Every line of the material that holds "each" should be counted; give the number and nothing more.

--- Supplied records ---
* * *

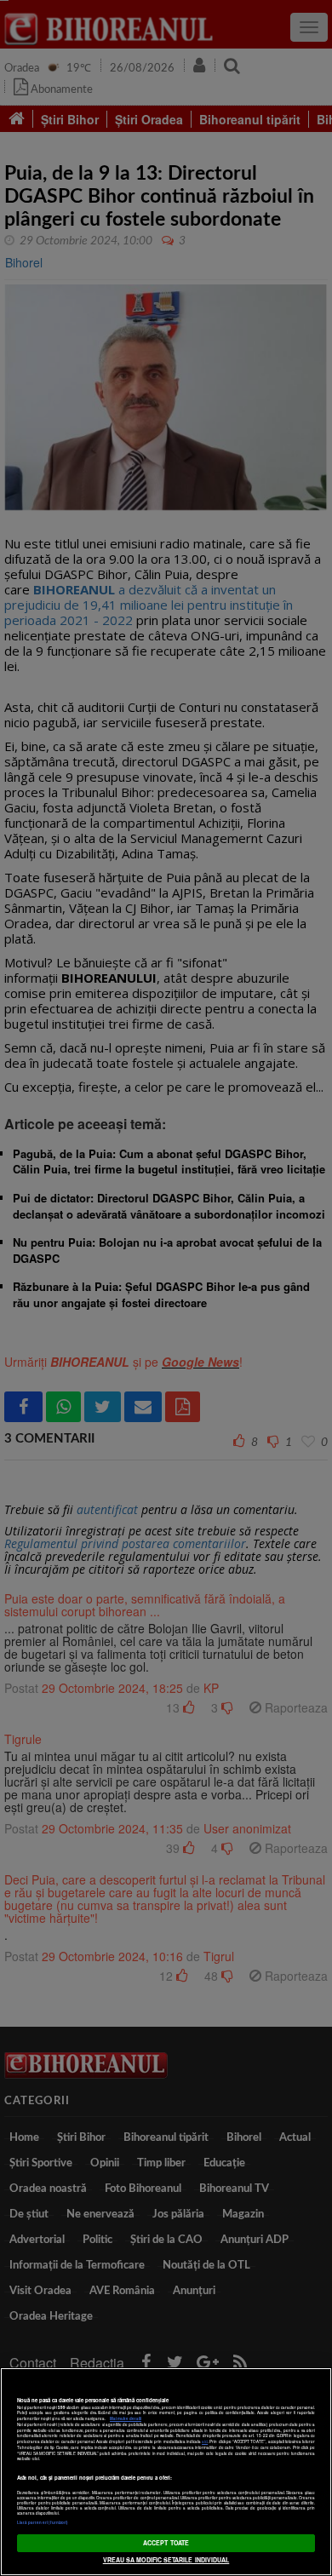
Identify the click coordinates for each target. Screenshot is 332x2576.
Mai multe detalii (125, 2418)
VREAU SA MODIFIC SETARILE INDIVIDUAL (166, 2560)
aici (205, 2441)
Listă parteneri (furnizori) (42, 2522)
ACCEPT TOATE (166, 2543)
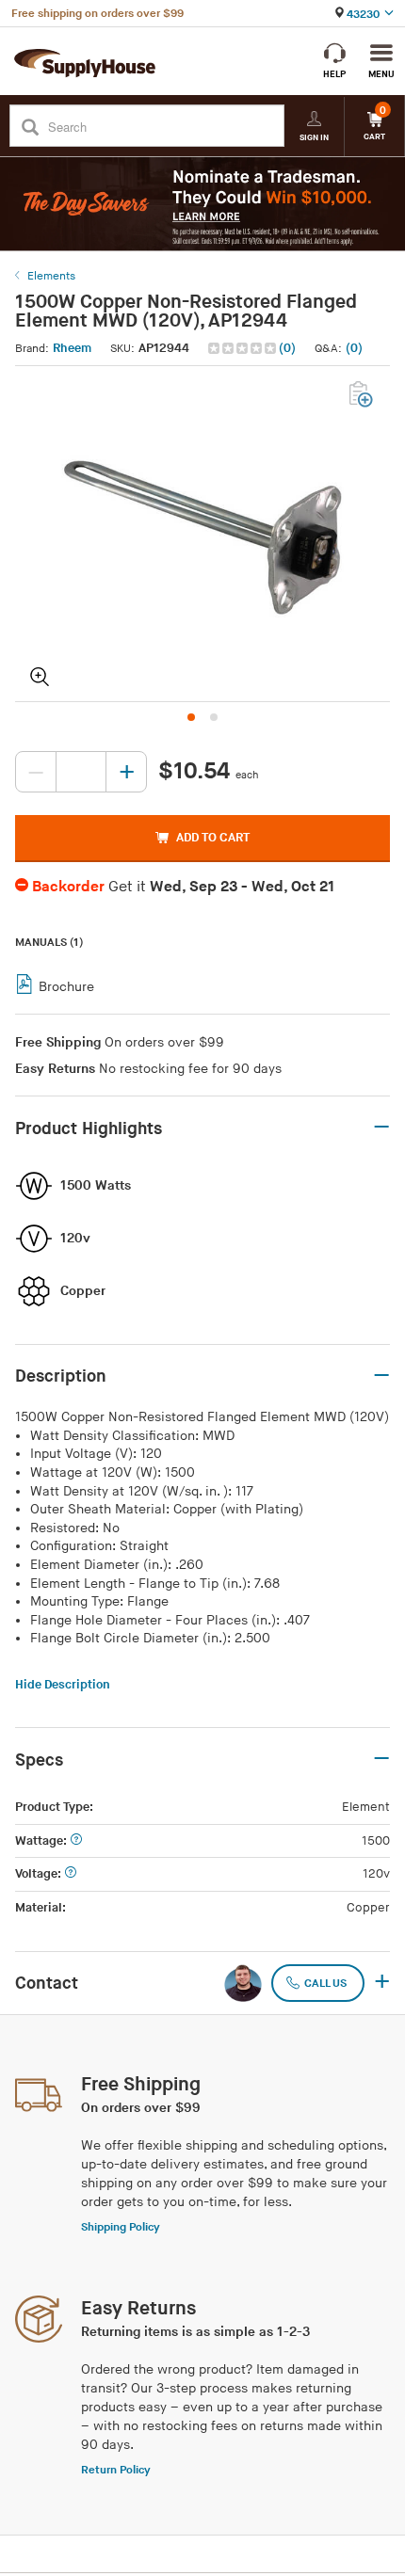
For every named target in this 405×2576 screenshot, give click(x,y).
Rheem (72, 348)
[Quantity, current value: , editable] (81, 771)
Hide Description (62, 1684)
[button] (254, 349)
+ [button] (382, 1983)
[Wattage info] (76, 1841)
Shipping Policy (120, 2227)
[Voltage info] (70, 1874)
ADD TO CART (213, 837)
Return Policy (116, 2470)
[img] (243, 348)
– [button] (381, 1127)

* * *

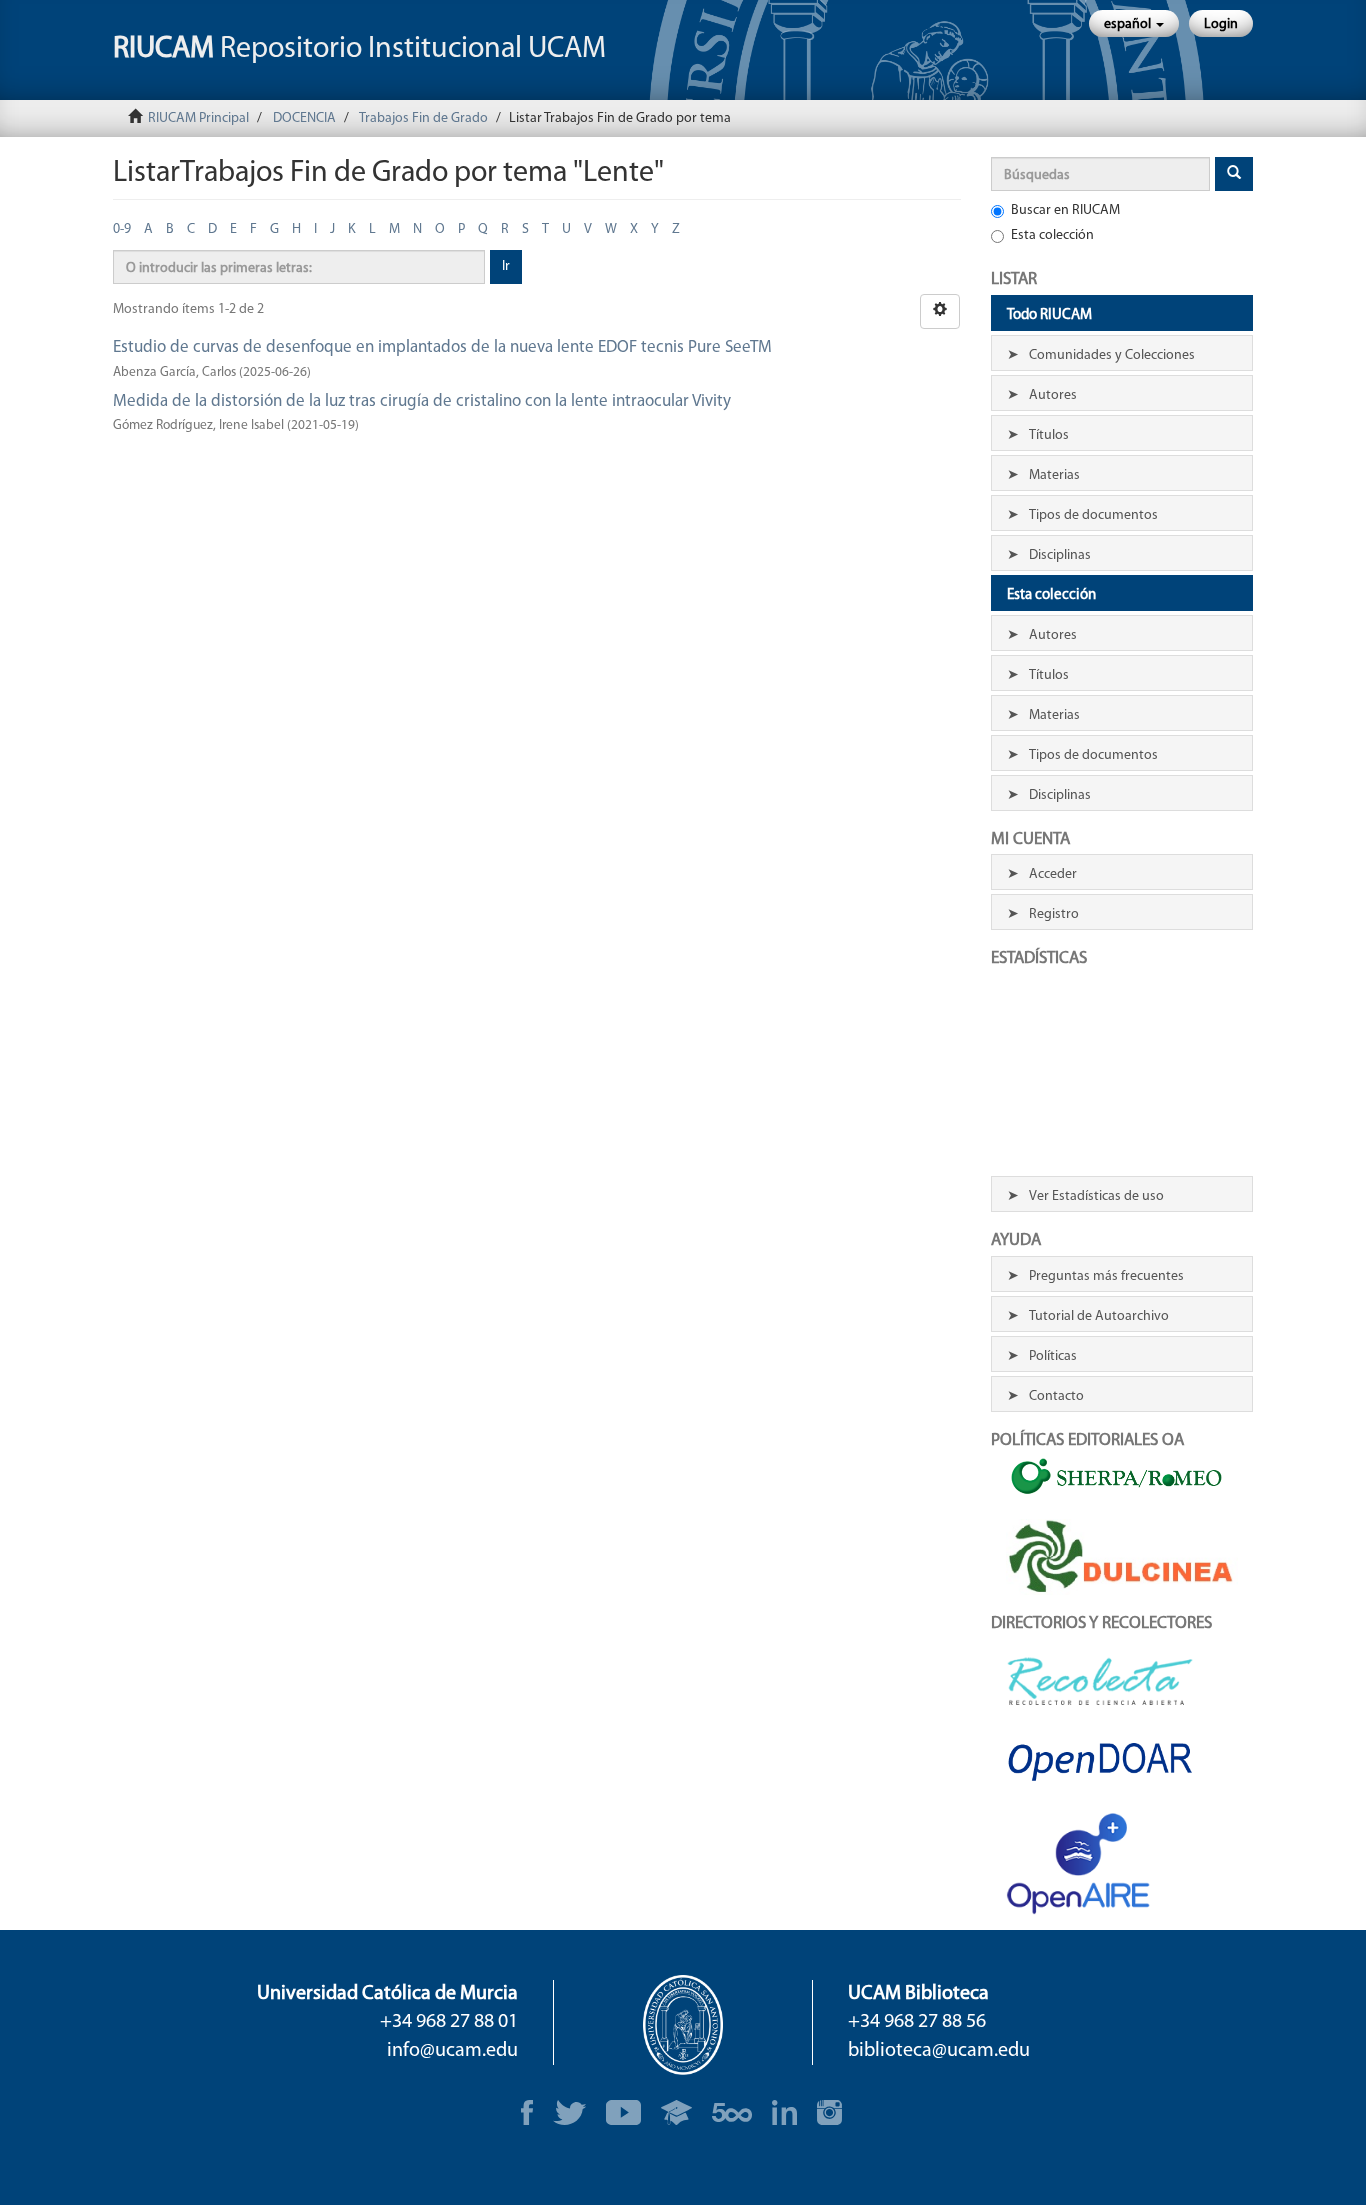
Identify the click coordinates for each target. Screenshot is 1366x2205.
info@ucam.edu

* * *

--- Answer below ---
2